Acylcarnitine Profile  – Newborn Screening

There is the potential for a subset of patients with RTD to be detected by newborn screening (NBS).  After several reports of RTD Type 3 patients with no alterations in their NBS acylcarnitine profile, there were doubts that NBS could be used for early detection of RTD (Bosch et al., 2012).  However, two patients with RTD Type 2 with mildly increased levels of medium-chain acylcarnitine species on NBS have recently been described (Rocha et al., 2016, Fu et al., 2016).  The authors hypothesized that these infants had abnormal acylcarnitine profiles, because maternal riboflavin would not normalize the newborns’ biochemical profiles, as it might in RTD Type 3, because of the intrinsic defect in cellular riboflavin uptake.  These findings raise the possibility that some cases of RTD could be detected by NBS using existing technology.

Acylcarnitine Testing

Given it’s low cost and the significant benefits of early treatment, an acylcarnitine profile should be considered for any patient with features of an RTD, even for those with a congenital-onset auditory neuropathy.

Riboflavin Levels

Vitamin B2 exists in blood as riboflavin and its derivatives, flavin mononucleotide (FMN) and flavin adenine dinucleotide (FAD), which together are often termed “flavins.”  In both of RTD 2 and 3, riboflavin, FAD and FMN levels can be within their normal physiological ranges in both plasma and whole blood.
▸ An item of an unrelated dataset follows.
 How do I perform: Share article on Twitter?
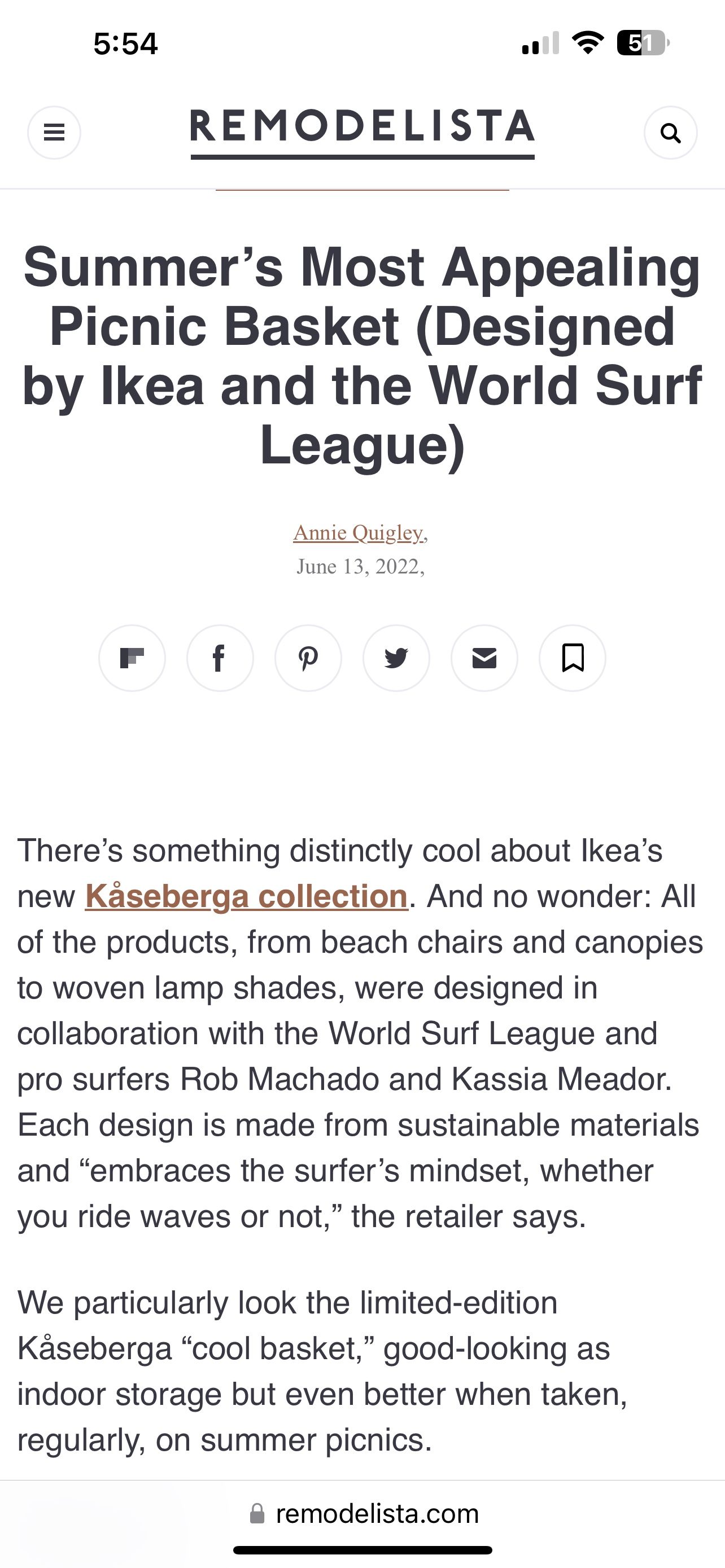(x=396, y=658)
As a result, blood flavin levels cannot be used for confirmation of a diagnosis of RTD.

A number of patients with both RTD Types 2 and 3 have been reported to have markedly decreased levels of riboflavin, FMN, and/or FAD in plasma and whole blood, which normalized with continued high dose riboflavin supplementation.  Patients may also have markedly decreased levels of riboflavin, FMN, and/or FAD in Cerebrospinal fluid (CSF), although it is not yet clear if these levels fully normalized with oral riboflavin supplementation.
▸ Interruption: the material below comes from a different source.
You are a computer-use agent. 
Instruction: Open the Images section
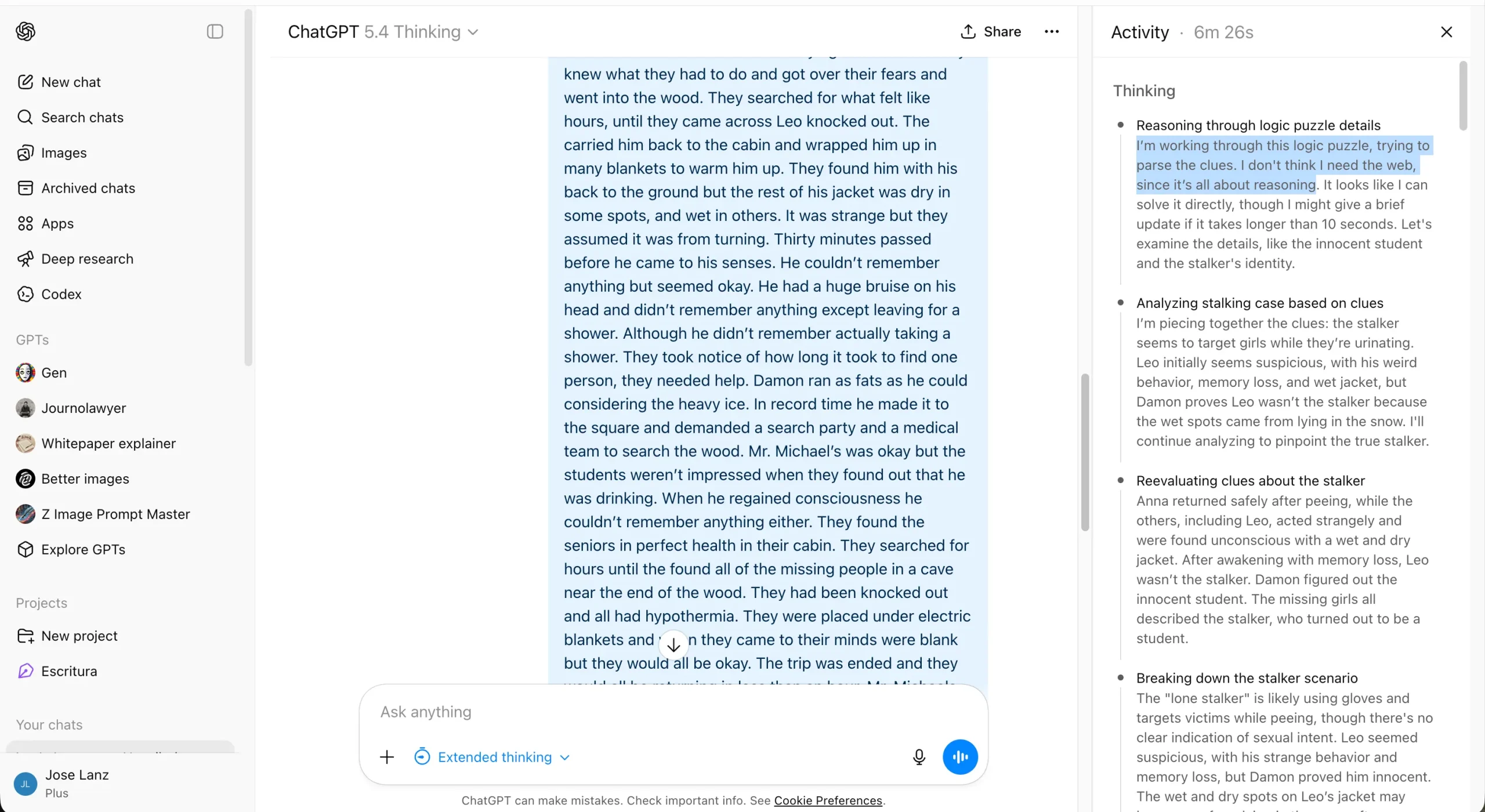pyautogui.click(x=64, y=153)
Because FAD (and potentially FMN) levels have been suggested as better indicators of flavin status than a riboflavin level and remain relatively more stable over the course of the day, it has been suggested that riboflavin, FAD and FMN levels should all be monitored in patients, not just riboflavin levels alone.

Urine Organic Acids

Some patients with RTD have abnormal urine organic acid profiles resembling those of multiple acyl-CoA dehydrogenase deficiency (MADD or “glutaric aciduria type II”) or defects in riboflavin metabolism.  Increased levels of urine organic acids found in RTD patients have included:

  • ethylmalonic acid
  • isovaleryl glycine
  • 2-hydroxyglutarate
  • glutaric acid
  • medium-chain dicarboxylic acids (chain lengths C4-C10)
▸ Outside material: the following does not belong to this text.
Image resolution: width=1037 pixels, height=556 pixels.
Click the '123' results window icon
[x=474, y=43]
Of these, an increased ethylmalonic acid level is the most commonly reported urine organic acid abnormality.,

Anemia, low hemoglobin, low iron and/or low ferritin

Riboflavin plays important roles in mobilizing ferritin iron from tissues and facilitating iron absorption from the gastrointestinal tract.  As a result, even mild to moderate riboflavin deficiency can result in anemia with a normal (normocytic”) or small (“microcytic”) red cell size (microcytic anemia).  In addition, FAD and FMN play important roles in mitochondrial function and the metabolism of vitamins B9 (folic acid) and B12.  Both folate and B12 deficiencies and mitochondrial dysfunction can result in anemia with large blood cells (“macrocytic anemia”) or normal red cell size, when iron deficiency is also present.

Although the exact causes are yet to be determined, a small subset of patients with RTD have been found to have:

  • Low (borderline low) hemoglobin level
  • Low iron and/or ferritin level
  • Low or borderline low red blood cell count.

Anemia can be macrocytic or normocytic, and the RDW (Red blood cell distribution width) can be increased.

Seven patients with RTD Type 2 have been found to have transfusion-dependent macrocytic anemia responsive to riboflavin treatment.

Riboflavin Treatment

Most biochemical abnormalities normalize with riboflavin supplementation, and cessation of riboflavin supplementation results in a recurrence of the abnormal metabolic profile despite normal dietary riboflavin intake.